Stored data entries:
:::

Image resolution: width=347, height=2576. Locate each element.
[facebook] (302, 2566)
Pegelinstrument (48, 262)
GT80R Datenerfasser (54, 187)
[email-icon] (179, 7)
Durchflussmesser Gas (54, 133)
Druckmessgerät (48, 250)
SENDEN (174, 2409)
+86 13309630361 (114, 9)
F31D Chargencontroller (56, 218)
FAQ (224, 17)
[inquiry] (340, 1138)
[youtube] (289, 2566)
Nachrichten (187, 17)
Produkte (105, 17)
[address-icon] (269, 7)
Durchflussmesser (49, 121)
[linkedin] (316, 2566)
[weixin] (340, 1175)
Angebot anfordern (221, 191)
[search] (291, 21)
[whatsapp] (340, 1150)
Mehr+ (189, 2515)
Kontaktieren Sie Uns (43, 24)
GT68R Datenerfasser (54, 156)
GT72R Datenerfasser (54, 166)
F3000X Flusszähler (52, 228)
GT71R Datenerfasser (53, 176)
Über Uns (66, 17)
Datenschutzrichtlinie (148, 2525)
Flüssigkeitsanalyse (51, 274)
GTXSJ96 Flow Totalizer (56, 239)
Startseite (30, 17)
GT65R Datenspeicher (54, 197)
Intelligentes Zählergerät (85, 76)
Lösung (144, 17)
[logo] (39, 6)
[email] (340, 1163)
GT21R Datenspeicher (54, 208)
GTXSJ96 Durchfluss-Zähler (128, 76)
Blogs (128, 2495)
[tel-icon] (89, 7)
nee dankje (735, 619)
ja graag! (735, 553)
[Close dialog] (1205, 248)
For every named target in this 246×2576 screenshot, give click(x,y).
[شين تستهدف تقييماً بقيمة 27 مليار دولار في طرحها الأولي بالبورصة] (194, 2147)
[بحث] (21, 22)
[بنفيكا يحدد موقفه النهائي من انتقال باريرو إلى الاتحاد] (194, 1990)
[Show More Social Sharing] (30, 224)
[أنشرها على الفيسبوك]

:::

* _Exercise aim_
Output all of the data without altering a single line.

* _Response area_
Image resolution: width=347, height=2576. Locate each element.
[facebook] (302, 2566)
Pegelinstrument (48, 262)
GT80R Datenerfasser (54, 187)
[email-icon] (179, 7)
Durchflussmesser Gas (54, 133)
Druckmessgerät (48, 250)
SENDEN (174, 2409)
+86 13309630361 (114, 9)
F31D Chargencontroller (56, 218)
FAQ (224, 17)
[inquiry] (340, 1138)
[youtube] (289, 2566)
Nachrichten (187, 17)
Produkte (105, 17)
[address-icon] (269, 7)
Durchflussmesser (49, 121)
[linkedin] (316, 2566)
[weixin] (340, 1175)
Angebot anfordern (221, 191)
[search] (291, 21)
[whatsapp] (340, 1150)
Mehr+ (189, 2515)
Kontaktieren Sie Uns (43, 24)
GT68R Datenerfasser (54, 156)
GT72R Datenerfasser (54, 166)
F3000X Flusszähler (52, 228)
GT71R Datenerfasser (53, 176)
Über Uns (66, 17)
Datenschutzrichtlinie (148, 2525)
Flüssigkeitsanalyse (51, 274)
GTXSJ96 Flow Totalizer (56, 239)
Startseite (30, 17)
GT65R Datenspeicher (54, 197)
Intelligentes Zählergerät (85, 76)
Lösung (144, 17)
[logo] (39, 6)
[email] (340, 1163)
GT21R Datenspeicher (54, 208)
GTXSJ96 Durchfluss-Zähler (128, 76)
Blogs (128, 2495)
[tel-icon] (89, 7)
nee dankje (735, 619)
ja graag! (735, 553)
[Close dialog] (1205, 248)
For every named target in this 246×2576 screenshot, give click(x,y).
[شين تستهدف تقييماً بقيمة 27 مليار دولار في طرحها الأولي بالبورصة] (194, 2147)
[بحث] (21, 22)
[بنفيكا يحدد موقفه النهائي من انتقال باريرو إلى الاتحاد] (194, 1990)
[Show More Social Sharing] (30, 224)
[أنشرها على الفيسبوك]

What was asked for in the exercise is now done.